AI in practice – use cases along the SCOR processes
The SCOR processes show where AI is already having an impact today – and where potential still remains unused:
- Plan: High potential for demand forecasts, simulations and inventory optimization; Productive use is still low, tests are increasing.
- Source: Automated orders and early risk detection are promising, but have not yet been implemented much. Contract analysis using NLP makes sense, supplier scoring is under development.
- Make: Predictive maintenance, production planning and visual quality control are the furthest. Energy consumption optimization follows.
- Deliver: Route optimization is at the forefront – more than one in five companies are already using AI; ETA forecasts and chatbots to follow.
- Return: Lower priority, but opportunities with automatic sorting and return forecasting.
- Enable: Automated reporting/KPIs has the highest potential; Master data management with AI/NLP remains a key enabler.
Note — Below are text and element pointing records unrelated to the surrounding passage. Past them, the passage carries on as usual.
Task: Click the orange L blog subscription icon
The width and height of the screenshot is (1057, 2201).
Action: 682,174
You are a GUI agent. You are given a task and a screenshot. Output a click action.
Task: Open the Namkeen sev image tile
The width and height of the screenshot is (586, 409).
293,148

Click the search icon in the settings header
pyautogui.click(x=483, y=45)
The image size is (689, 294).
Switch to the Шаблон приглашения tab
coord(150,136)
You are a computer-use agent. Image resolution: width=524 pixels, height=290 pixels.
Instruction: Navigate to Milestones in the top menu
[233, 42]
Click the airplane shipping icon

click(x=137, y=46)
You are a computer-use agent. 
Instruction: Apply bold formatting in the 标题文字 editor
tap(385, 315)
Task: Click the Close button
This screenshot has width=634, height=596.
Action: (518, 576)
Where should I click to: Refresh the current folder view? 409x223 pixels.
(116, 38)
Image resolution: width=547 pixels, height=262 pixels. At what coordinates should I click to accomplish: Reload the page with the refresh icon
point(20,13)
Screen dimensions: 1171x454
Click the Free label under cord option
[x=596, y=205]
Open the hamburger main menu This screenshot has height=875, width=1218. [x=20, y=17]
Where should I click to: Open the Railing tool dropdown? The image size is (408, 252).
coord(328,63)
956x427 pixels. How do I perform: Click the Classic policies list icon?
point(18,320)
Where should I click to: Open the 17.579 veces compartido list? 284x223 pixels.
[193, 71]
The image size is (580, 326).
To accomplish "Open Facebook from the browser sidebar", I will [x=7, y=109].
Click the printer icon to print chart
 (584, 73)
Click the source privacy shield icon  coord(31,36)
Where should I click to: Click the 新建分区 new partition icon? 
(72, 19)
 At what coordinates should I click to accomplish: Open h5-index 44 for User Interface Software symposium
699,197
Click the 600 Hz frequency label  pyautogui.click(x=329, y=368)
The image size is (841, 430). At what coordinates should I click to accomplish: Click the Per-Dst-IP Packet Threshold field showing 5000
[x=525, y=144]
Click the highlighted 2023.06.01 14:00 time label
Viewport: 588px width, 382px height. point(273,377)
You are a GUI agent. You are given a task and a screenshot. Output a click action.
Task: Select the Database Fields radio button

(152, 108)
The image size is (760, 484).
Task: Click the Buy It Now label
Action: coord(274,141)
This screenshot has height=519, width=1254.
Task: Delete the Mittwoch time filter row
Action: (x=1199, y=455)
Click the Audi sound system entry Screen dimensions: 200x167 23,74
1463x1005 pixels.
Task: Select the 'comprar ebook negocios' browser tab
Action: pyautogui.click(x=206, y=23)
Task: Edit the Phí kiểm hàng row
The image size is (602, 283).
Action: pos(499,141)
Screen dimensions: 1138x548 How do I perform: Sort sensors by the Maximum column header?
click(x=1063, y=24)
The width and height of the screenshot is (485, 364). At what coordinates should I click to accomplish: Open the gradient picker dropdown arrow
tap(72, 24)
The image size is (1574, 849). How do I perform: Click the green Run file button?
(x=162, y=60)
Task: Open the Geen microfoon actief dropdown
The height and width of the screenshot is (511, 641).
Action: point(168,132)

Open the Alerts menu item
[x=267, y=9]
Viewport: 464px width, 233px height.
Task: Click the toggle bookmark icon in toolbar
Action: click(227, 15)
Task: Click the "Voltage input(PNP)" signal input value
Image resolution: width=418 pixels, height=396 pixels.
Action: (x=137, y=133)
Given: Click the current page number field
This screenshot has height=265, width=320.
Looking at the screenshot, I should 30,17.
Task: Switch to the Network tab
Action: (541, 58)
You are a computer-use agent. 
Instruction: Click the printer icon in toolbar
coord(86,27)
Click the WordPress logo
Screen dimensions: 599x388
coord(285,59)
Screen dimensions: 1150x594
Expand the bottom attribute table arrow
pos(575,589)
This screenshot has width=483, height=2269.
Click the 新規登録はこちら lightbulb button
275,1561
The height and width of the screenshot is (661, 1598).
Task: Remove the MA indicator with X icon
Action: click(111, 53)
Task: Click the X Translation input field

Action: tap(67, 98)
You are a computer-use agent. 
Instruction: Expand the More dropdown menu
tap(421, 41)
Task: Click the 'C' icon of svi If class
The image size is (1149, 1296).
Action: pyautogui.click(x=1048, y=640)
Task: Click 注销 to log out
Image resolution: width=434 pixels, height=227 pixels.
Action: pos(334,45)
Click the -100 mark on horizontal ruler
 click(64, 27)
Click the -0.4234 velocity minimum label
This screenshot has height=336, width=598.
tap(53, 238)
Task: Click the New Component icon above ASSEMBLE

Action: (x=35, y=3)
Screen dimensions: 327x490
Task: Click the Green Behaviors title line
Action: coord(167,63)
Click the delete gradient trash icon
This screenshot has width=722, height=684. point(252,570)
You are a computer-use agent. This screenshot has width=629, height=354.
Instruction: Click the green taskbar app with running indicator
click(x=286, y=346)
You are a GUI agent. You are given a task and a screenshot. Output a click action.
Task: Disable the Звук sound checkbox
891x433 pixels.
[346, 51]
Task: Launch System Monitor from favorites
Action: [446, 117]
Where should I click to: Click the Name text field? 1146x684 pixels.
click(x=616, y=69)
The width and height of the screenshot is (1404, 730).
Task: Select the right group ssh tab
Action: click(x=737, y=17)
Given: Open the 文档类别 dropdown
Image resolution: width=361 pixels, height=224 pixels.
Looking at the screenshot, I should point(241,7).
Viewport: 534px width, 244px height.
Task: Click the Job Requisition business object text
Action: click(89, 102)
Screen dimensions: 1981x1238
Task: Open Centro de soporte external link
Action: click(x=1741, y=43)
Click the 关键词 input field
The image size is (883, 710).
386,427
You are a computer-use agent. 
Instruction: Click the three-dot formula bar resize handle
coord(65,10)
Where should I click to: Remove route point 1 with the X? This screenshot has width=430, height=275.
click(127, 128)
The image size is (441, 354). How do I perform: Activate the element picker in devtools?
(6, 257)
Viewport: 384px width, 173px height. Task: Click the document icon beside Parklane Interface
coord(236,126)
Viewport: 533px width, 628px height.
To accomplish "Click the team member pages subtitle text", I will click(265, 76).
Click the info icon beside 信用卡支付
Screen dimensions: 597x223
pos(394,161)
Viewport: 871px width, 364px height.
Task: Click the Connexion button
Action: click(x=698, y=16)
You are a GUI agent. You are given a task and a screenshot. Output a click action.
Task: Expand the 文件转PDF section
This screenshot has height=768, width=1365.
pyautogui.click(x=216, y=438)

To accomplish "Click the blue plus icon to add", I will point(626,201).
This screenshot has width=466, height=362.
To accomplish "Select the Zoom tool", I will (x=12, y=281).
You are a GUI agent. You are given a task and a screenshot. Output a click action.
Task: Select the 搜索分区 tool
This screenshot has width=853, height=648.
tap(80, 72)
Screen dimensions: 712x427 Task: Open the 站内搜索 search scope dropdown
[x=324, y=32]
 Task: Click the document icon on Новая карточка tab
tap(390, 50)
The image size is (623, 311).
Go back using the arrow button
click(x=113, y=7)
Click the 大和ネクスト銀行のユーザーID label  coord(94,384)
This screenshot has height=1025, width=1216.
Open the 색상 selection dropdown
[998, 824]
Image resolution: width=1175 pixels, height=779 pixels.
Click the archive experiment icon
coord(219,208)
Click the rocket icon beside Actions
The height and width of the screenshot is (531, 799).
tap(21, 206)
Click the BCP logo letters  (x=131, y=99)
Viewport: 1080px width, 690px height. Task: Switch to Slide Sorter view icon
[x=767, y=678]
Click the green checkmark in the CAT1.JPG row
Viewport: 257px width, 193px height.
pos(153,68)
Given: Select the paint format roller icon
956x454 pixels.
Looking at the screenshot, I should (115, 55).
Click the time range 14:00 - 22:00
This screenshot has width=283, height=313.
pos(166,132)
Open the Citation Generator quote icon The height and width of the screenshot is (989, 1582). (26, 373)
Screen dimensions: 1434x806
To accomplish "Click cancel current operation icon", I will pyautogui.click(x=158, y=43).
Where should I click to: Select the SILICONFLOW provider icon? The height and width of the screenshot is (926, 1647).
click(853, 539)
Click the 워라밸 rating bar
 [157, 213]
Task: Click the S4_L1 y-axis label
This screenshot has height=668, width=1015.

Five recommendations for logistics professionals
From the results, clear action steps can be derived that pragmatically advance digitalization and AI:
- Understanding technologies: Know trends, benefits and limitations – beyond GenAI.
- Clarify roles: Define responsibilities, resources and partner structures.
- Prioritize specifically: Evaluate business case, process maturity, database and ROI for each use case.
- Think AI broadly: Combining ML, computer vision, NLP and agents sensibly.
- Strengthen master data: Clean data is mandatory – AI can provide support, but it does not replace basic work.
What does that mean for everyday life?
Start where benefits and feasibility come together: automated KPIs, route optimization, predictive maintenance, inventory optimization or automated orders deliver quick effects. At the same time, it is important to strengthen data quality, skills and change management. Machine learning is currently the most pragmatic entry point – other AI sub-areas specifically complement it. In this way, AI is gradually becoming an integral part of resilient value creation.